In order of their biblical occurrence, the first of these seven mishpathim is blasphemy; the second is idolatry; the third, theft; the fourth, murder; the fifth, illicit sex; the sixth false witness or duplicity in adjudication; and the last, the eating of flesh torn from a living beast. Many rabbis came in time to teach that theft was the greatest, because all the others come from it: To commit adultery is to steal another’s partner. To blaspheme is to steal the name of G-d for human purposes. To commit murder is to steal another’s life, etc., etc. And theft comes out of greed.
CUE: GREED
When you live in a capitalist culture, one that holds as a central principle that people are greedy, and if they were to stop, life as we know it may collapse- it is easy to come up here and rant and rave about how far gone we are- how hopelessly mired in the sins of gluttony and greed we are. It is an easy case to make, and I suspect that all of us could make it equally as well in our own ways.
CUE: BLACK
But that is not why we are here this evening. For us, Lent is the time to recant our sins, to look inward, and then to look toward God to see how we might better do God's will.
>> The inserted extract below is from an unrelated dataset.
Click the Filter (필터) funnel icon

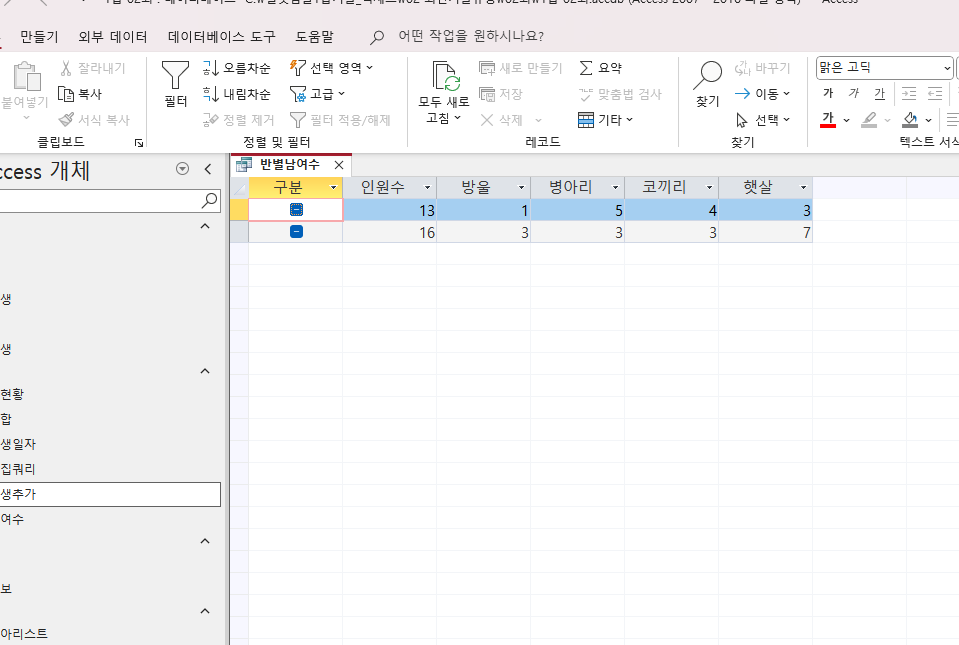(x=176, y=77)
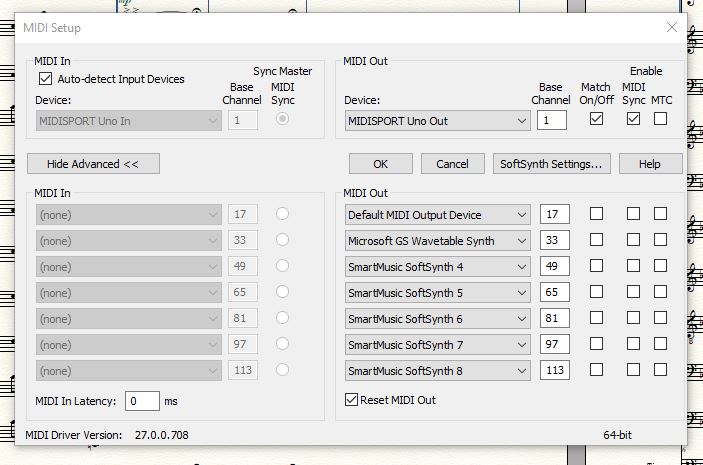Screen dimensions: 703x465
Task: Disable MIDI Sync for MIDISPORT Uno Out
Action: (633, 119)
So is it our job to take on the world, to point our fingers in contempt and disgust. If it is, it is only a small part of what we must do. The larger part is to change ourselves.
Can we brazenly face the world and say- enough, I do not want what you are offering? Sadly to say, I do not think that we can. I think that every single one of us here tonight is too enmeshed in our culture to escape. Do we simply give up hope? Do we go home and finish off the Valentine's candy and wash it down with a super-sized chocolate shake?
No, there is hope. It doesn’t come from rejecting the sirens of this world, but from using our finitude to our own advantage. This is what I have been skirting around this whole time. We, as humans, only have so much time. We only have so much time to think certain thoughts, so much time to do certain things, so much time to say certain words, and so much time to spend with one another.
CUE: TIMOTHY SHORT
1 Timothy 6:6-19
Of course, there is great gain in godliness combined with contentment;
for we brought nothing into the world, so that it is certain thata we can take nothing out of it;
but if we have food and clothing, we will be content with these.
But those who want to be rich fall into temptation and are trapped by many senseless and harmful desires that plunge people into ruin and destruction.
For the love of money is a root of all kinds of evil, and in their eagerness to be rich some have wandered away from the faith and pierced themselves with many pains.
CUE: p177
If we spend our time in prayer. If we pray unceasingly- that is the only way to cure ourselves from gluttony.